Olivia é obrigada a se submeter a tudo, a fazer o que Caleb exige e suportar as humilhações, consciente de que ele é capaz de lhe causar dor e castigá-la por desobedecer. Sinceramente, esse tipo de coisa me deixa puta, fico muito mexida. Isso me atinge. Caleb, implacável e obstinado em seus desejos, não hesita e faz pedacinhos de sua aprendiz, fazendo-a sentir medo, confusão, dependência - e é claro, uma faísca de afeição. Obviamente acaba desenvolvendo um laço meio bizarro com o sequestrador, uma carência quase ingênua. Ela se sente irremediavelmente ligada a aquele homem frio e desprovido de emoções que a levou ao pior cenário possível. Aí começa a dúvida: é paixão/amor ou a famosa Síndrome de Estocolmo? Na minha opinião, ela foi afetada pela segunda alternativa. Não tem cabimento perdoar porque supostamente está apaixonada e no outro livro pode ficar com aquele ar de amor bandido. Ela se apega a ele de uma maneira que não é saudável, dadas as circunstâncias. E o perigo reside aí.

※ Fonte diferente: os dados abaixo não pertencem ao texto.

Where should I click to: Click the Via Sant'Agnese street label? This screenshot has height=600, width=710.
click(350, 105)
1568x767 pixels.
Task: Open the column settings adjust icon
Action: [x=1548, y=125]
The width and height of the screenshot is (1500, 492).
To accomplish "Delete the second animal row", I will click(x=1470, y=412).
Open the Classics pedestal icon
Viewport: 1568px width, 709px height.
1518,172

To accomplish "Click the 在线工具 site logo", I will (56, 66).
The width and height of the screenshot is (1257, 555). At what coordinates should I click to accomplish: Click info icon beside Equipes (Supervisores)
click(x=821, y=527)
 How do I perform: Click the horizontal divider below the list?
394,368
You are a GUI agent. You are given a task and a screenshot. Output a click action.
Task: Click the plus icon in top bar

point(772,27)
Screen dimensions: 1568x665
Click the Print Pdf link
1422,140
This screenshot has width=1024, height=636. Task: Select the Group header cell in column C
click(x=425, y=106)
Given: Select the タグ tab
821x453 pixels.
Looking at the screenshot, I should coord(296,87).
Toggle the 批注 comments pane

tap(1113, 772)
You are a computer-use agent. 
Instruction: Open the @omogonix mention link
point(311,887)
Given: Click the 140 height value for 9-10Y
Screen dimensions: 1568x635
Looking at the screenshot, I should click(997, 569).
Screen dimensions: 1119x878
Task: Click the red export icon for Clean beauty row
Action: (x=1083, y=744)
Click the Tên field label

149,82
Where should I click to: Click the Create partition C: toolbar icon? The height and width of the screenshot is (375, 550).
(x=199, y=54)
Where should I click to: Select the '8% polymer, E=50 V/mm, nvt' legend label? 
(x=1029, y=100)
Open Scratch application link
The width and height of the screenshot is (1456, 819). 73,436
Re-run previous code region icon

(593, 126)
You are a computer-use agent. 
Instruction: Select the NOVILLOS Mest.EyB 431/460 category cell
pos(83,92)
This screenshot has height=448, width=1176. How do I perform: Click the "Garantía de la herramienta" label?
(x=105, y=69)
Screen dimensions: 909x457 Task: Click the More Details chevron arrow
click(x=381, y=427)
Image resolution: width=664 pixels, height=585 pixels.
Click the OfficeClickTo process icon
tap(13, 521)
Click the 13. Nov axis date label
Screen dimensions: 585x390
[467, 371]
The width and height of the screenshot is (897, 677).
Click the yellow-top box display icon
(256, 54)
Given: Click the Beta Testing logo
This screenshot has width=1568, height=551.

Sem dúvida nenhuma Caleb é um criminoso, um cara amargurado por seu passado desolador, que infelizmente se deixou levar pelo ódio e vingança. Ele usa Olivia como um instrumento para atingir um objetivo e foda-se os estragos. No início do segundo livro vemos o que resultou de seus "ensinamentos" a Olivia, que se tortura mentalmente devido a esse sentimento passional. E esse segundo livro é muito mais dramático que o primeiro.
Se for ler, leia sabendo que vai dar de cara com um romance distorcido, doentio e improvável. Não tem nada de bonito ou cor-de-rosa, é cru, brutal e desalentador. Pior é saber que existe gente que curte isso (estupro/tortura/violência) ou gente que acha que porque há as palavras "amor" e "atração" no meio então está tudo bem, podemos relevar o resto. Fico imaginando se a história fosse real, se Livvie fosse uma vítima relatando tudo o que sofreu... Assim como várias outras pessoas que vivenciaram e sobreviveram a experiências traumáticas, algumas com anos de cativeiro. A vida real é trocentas vezes mais complicada que uma mera história colocada num papel.